(Beginning of RECORDS FOR THIS EXERCISE)

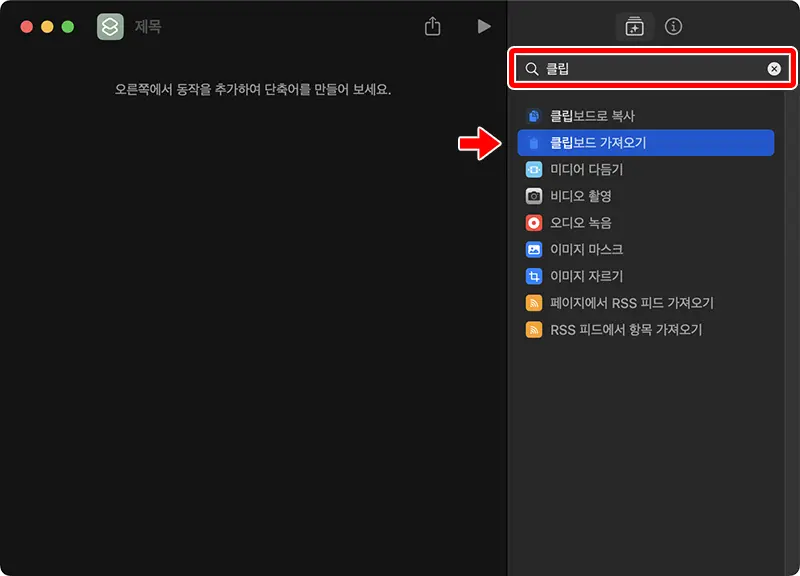This screenshot has height=576, width=800.
Task: Open the Share menu for this shortcut
Action: pos(431,27)
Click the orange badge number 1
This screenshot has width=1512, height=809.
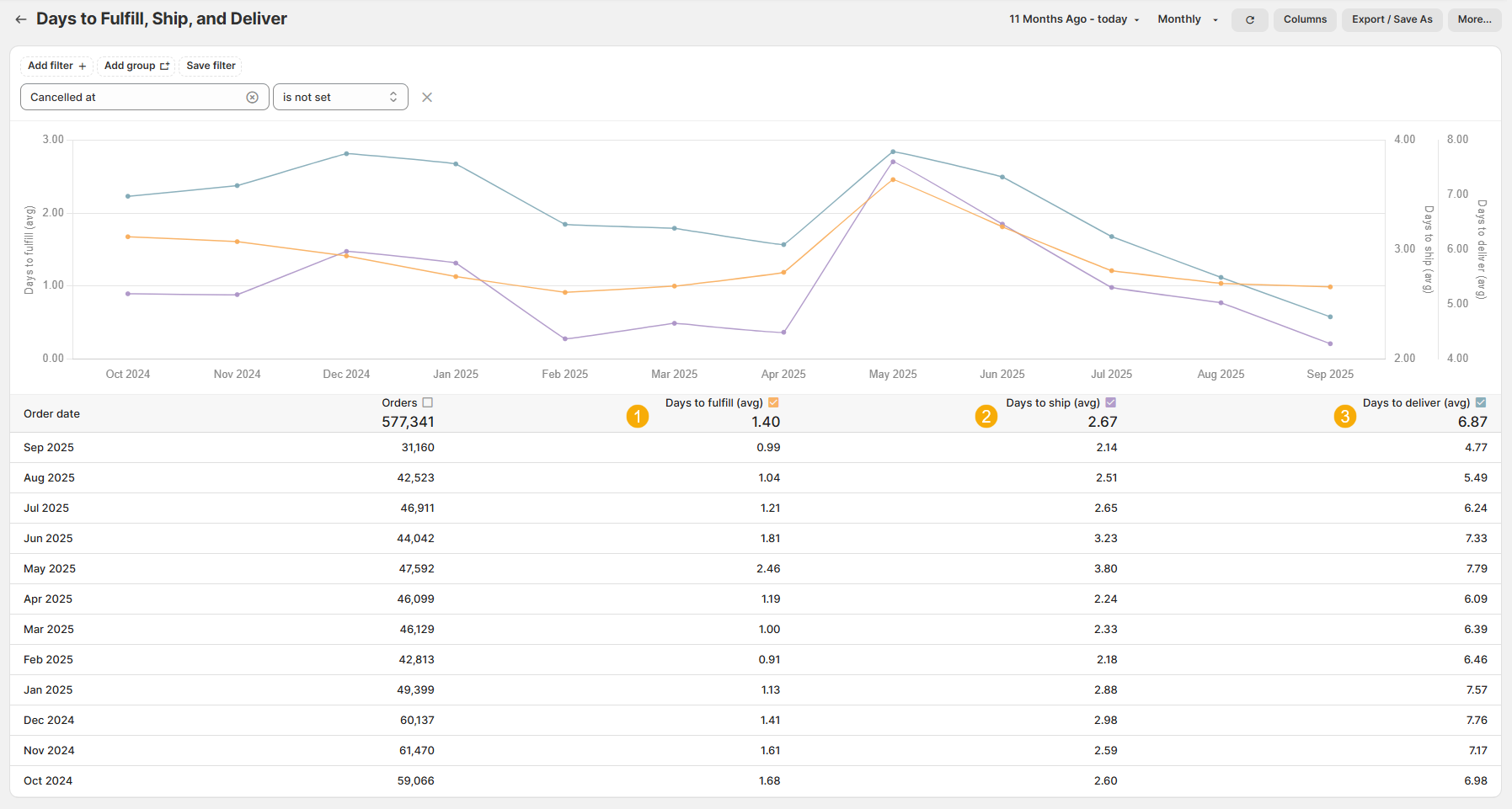pos(638,416)
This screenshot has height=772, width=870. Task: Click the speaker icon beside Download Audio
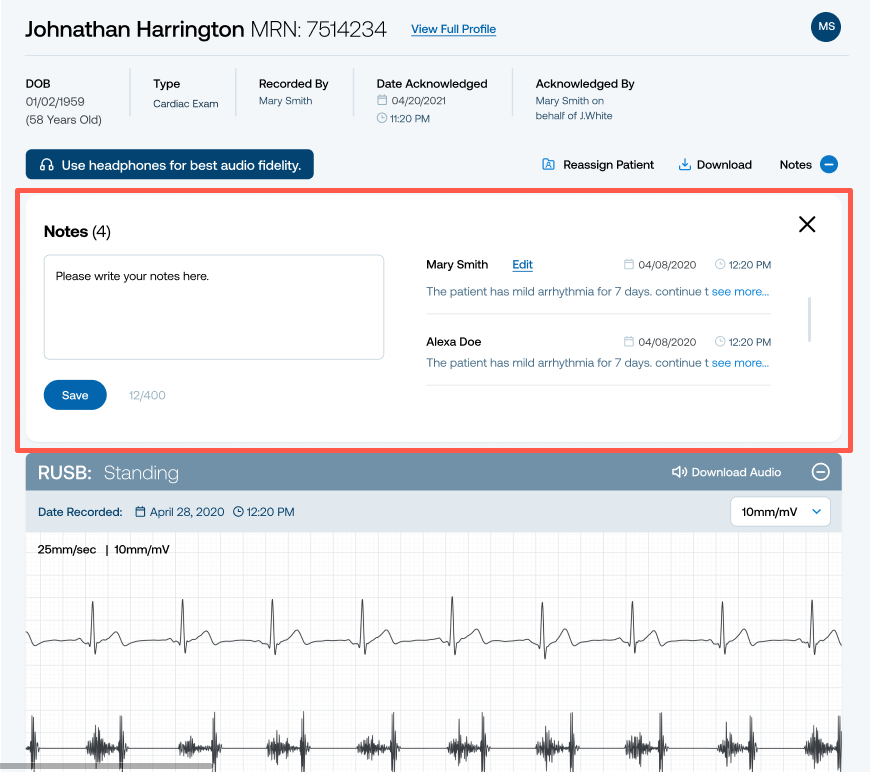click(x=679, y=472)
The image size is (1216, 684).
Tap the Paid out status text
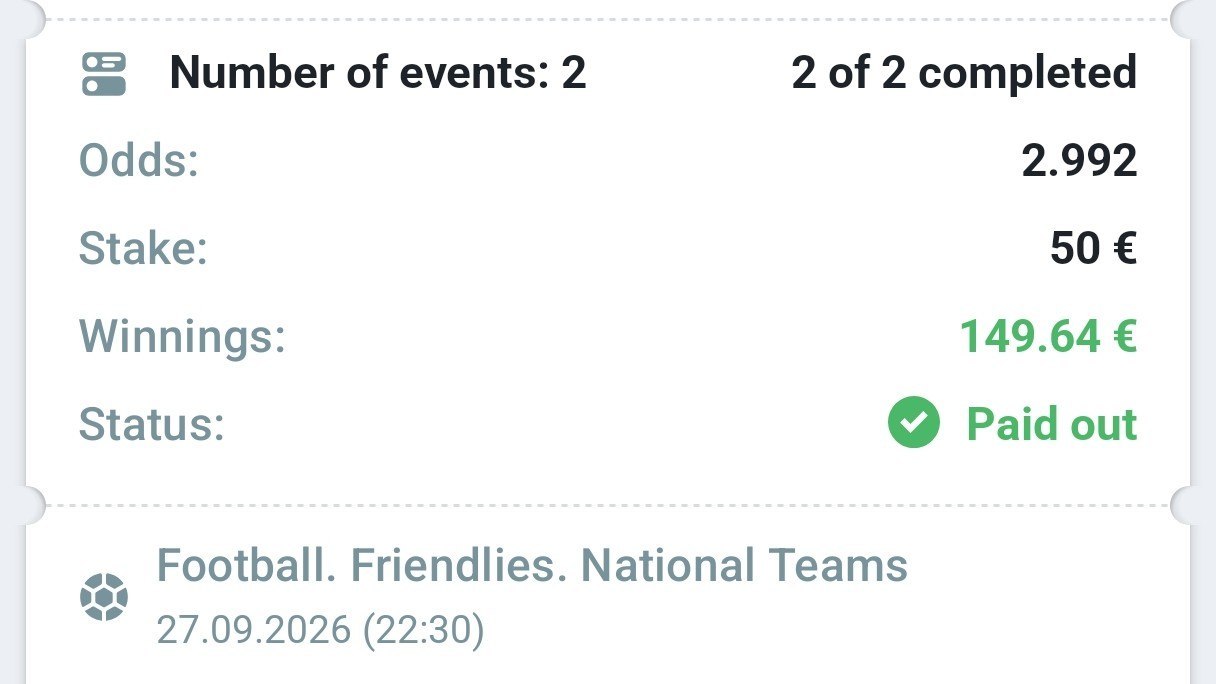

(End of RECORDS FOR THIS EXERCISE)

- _PROBLEM DETAILS_: Beginning at the line that holds "Click the orange badge number 1" and ending with the last line of the entries, please set down each line exactly, leaving every picture out.

- _COMPLETED EXERCISE_:
Click the orange badge number 1
This screenshot has width=1512, height=809.
pos(638,416)
This screenshot has height=772, width=870. Task: Click the speaker icon beside Download Audio
click(x=679, y=472)
The image size is (1216, 684).
Tap the Paid out status text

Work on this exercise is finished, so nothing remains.